H. Harke and S. Rahmen ["Haemostatic disorders in massive transfusion," Bibliotheca haemat. 46, 179-88 (1980)] demonstrated by means of various citations that patients' conditions are frequently not improved by the application of specific blood components but can sometimes even be worsened. They say that diffuse hemorrhagic tendencies based mainly on disruptions of the plasma and/or thrombocyte coagulation systems are among the postoperative complications most to be feared subsequent to massive transfusions. Characteristic changes in the plasma and thrombocyte system subsequent to massive transfusions should also indicate the significant part played by hemorrhagic shock in the occurrence of coagulation disorders. The authors also say that the risk of microembolism accompanied by more or less severe damage to organic perfusion seems to be unavoidable after massive transfusion, so that more attention should be paid from the aspect of organic insufficiency to the high lethality that follows massive transfusions of stored blood due to microembolism and the formation of microaggregates. One component that can lead to considerable deterioration in the clinical situation is fibrinogen in the plasmas, whether out-dated or fresh frozen and even when manufactured in accordance with the latest technical advances, administered to patients [cf. Koerner, K. et al., "Das tiefgefrorene Frischplasma in der Blutkomponententherapie: Herstellung--Qualit/a/ tskontrolle--Indikation," Infusionstherapie 8, 253-58 (May, 1981)]. The cited studies show that it is fibrin precipitation itself that leads to disruption of the microcirculation accompanied by organic necrosis.

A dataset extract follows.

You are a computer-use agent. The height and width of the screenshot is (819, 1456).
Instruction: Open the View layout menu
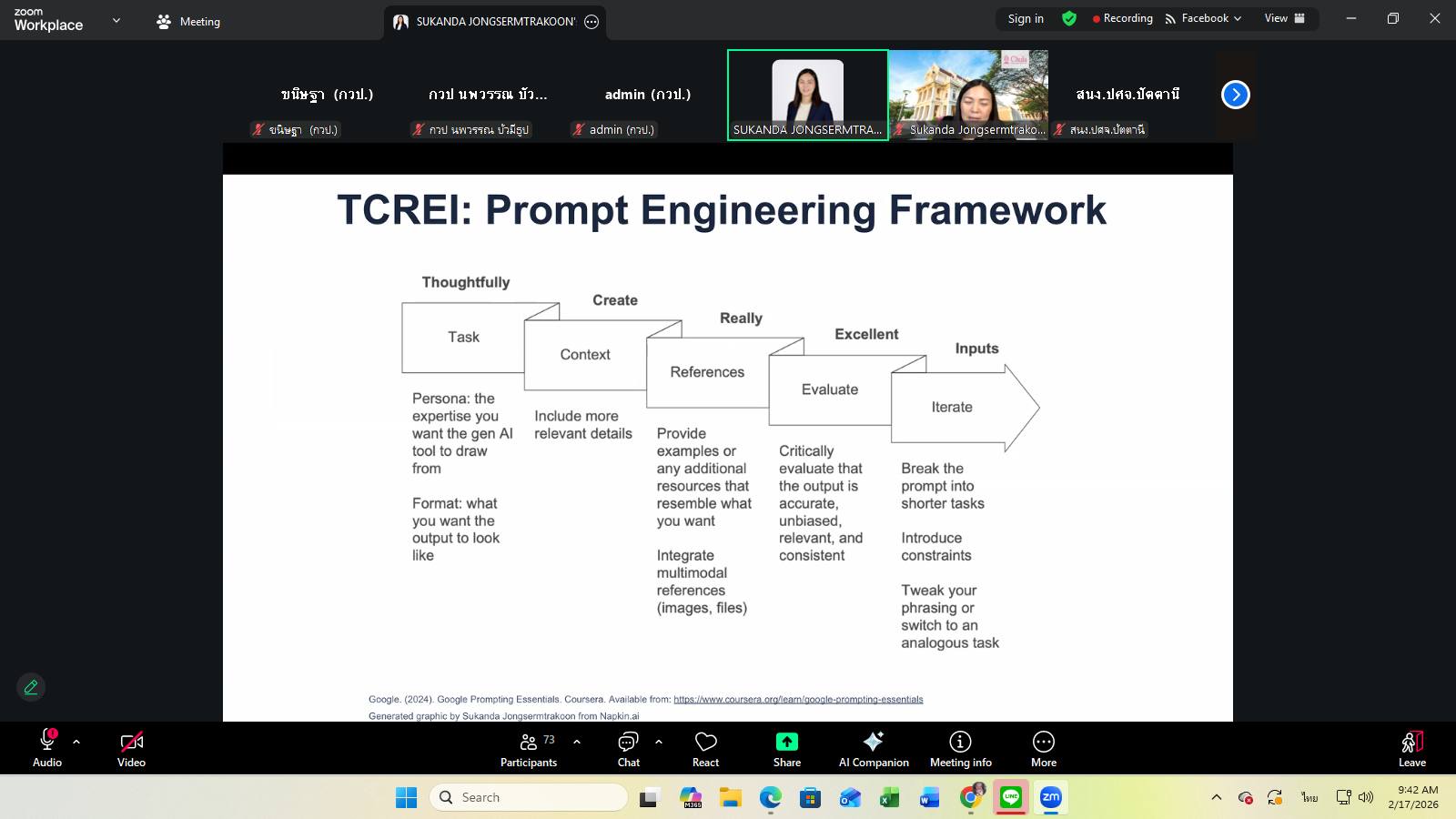point(1284,18)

German Pat. Nos. 1 617 319 and 1 617 335 describe methods of manufacturing lipoprotein-free, stable, and sterile sera. Blood serum or plasma is absorbed with 250-500 mg of colloidal silicic acid per gram of total protein at temperatures up to 50.degree. C., the silicic acid is separated, and the serum subjected to ultraviolet radiation and sterilized by filtration. The radiation is carried out under normal conditions--in the air.
European Pat. No. 14 333 describes a method of manufacturing several therapeutically useful plasma-protein preparations. Stabilized blood plasma is adsorbed on 50-400 mg of colloidal silicic acid per gram of plasma protein to harvest the fibrinogen and the fibrinogen-free plasma-protein solution obtained as an intermediate product is then further processed into, in addition to other preparations, a solution of serum proteins that will be stable under storage. The plasma-protein solution obtained as an intermediate product also contains some clotting factor. A citrated plasma treated with propiolactone and ultraviolet radiation (in the air) could be employed as a starting material.